WHAT TO WORK ON:
In the material below, find each line with the word "Карта" and list it.
[Start of section]
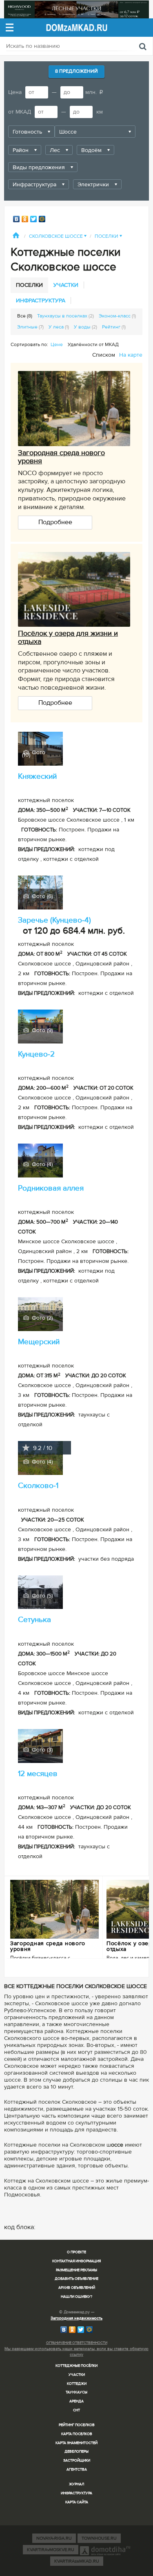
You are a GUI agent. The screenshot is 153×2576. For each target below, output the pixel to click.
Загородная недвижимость (76, 2318)
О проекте (76, 2252)
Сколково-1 (38, 1485)
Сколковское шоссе (57, 236)
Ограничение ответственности (76, 2343)
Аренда (76, 2401)
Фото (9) (41, 1030)
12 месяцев (38, 1773)
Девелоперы (76, 2451)
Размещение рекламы (76, 2270)
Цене (57, 345)
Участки (77, 2375)
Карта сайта (76, 2502)
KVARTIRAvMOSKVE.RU (50, 2549)
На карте (130, 354)
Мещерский (39, 1342)
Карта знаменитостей (76, 2443)
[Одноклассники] (25, 219)
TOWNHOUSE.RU (99, 2538)
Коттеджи (76, 2384)
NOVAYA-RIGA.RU (54, 2538)
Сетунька (34, 1619)
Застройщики (76, 2460)
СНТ (76, 2410)
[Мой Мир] (42, 219)
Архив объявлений (76, 2288)
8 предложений (76, 71)
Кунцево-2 (36, 1054)
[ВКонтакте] (16, 219)
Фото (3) (41, 1749)
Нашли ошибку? (76, 2296)
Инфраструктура (76, 2493)
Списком (103, 354)
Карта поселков (76, 2434)
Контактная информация (76, 2261)
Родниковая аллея (51, 1188)
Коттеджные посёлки (76, 2366)
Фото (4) (41, 1164)
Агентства (77, 2469)
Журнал (76, 2484)
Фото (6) (41, 896)
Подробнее (55, 522)
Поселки (108, 236)
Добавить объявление (76, 2279)
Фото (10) (33, 752)
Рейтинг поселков (77, 2425)
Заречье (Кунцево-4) (54, 920)
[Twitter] (33, 219)
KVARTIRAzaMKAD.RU (76, 2561)
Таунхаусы (76, 2392)
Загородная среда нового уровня (61, 456)
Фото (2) (41, 1317)
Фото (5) (41, 1595)
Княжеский (37, 776)
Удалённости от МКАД (93, 345)
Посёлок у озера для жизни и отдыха (68, 637)
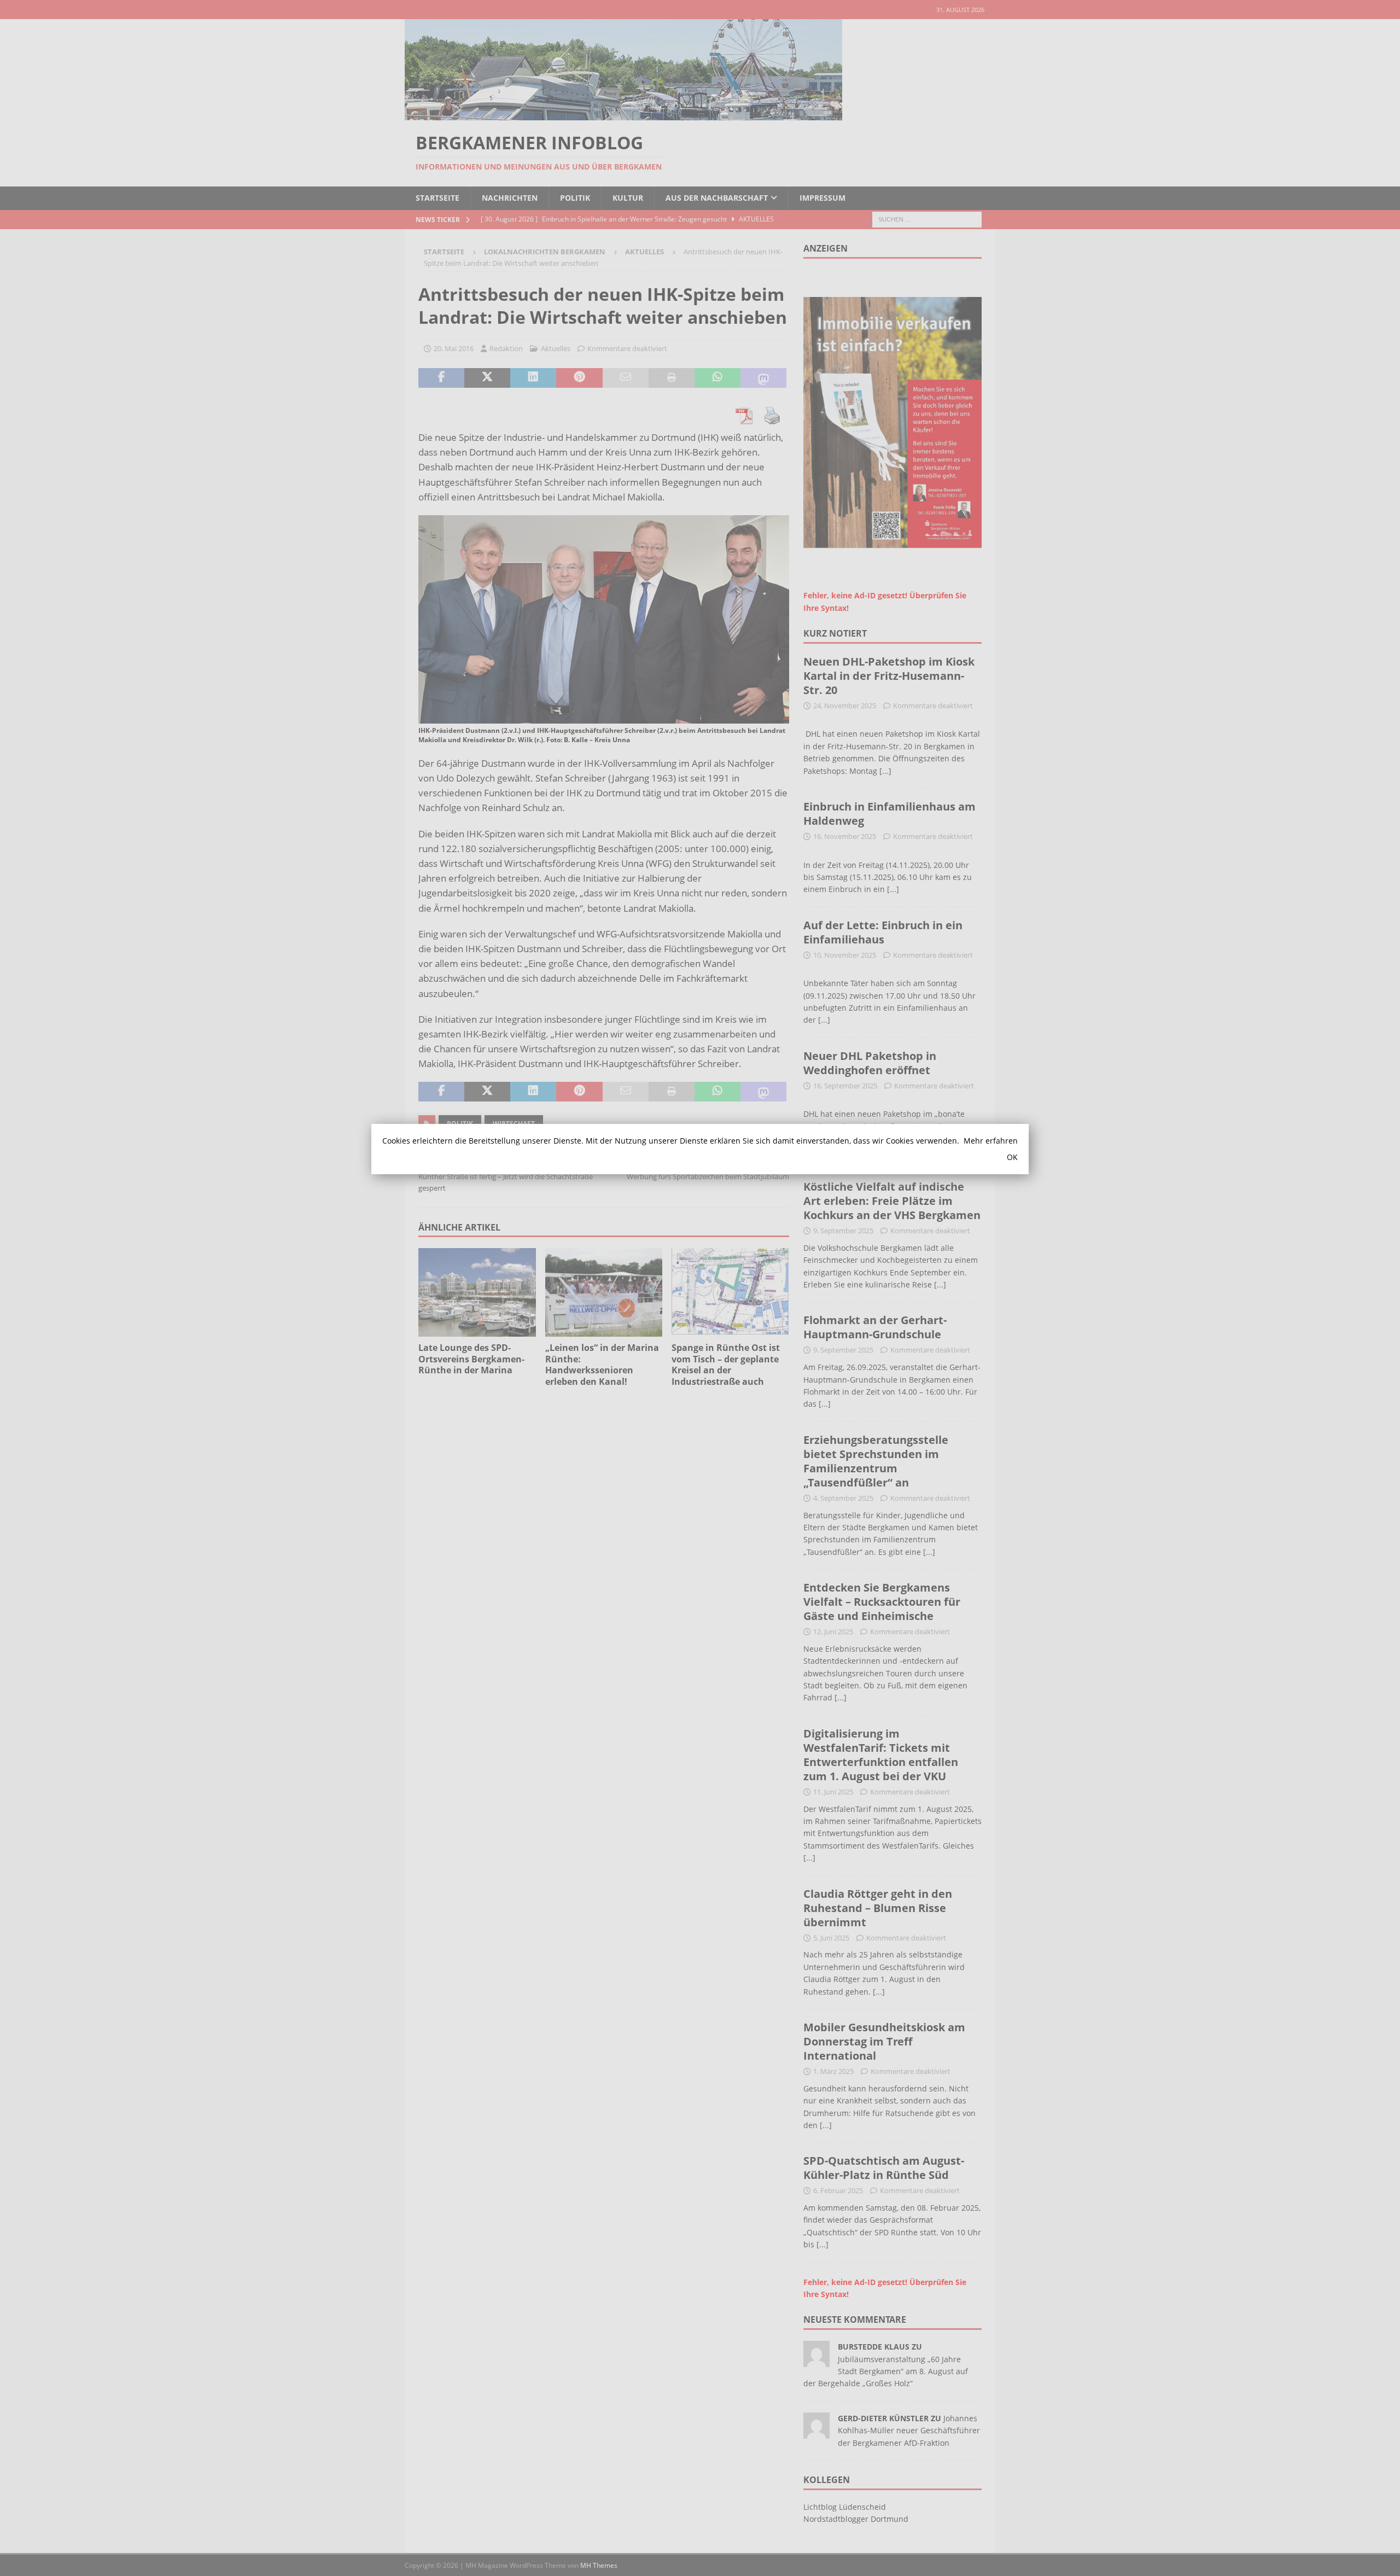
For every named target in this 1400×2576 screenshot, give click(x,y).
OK (1012, 1157)
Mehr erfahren (991, 1140)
[End of section]
TASK RESPONSE:
Карта сайта (76, 2502)
Карта знаменитостей (76, 2443)
Карта поселков (76, 2434)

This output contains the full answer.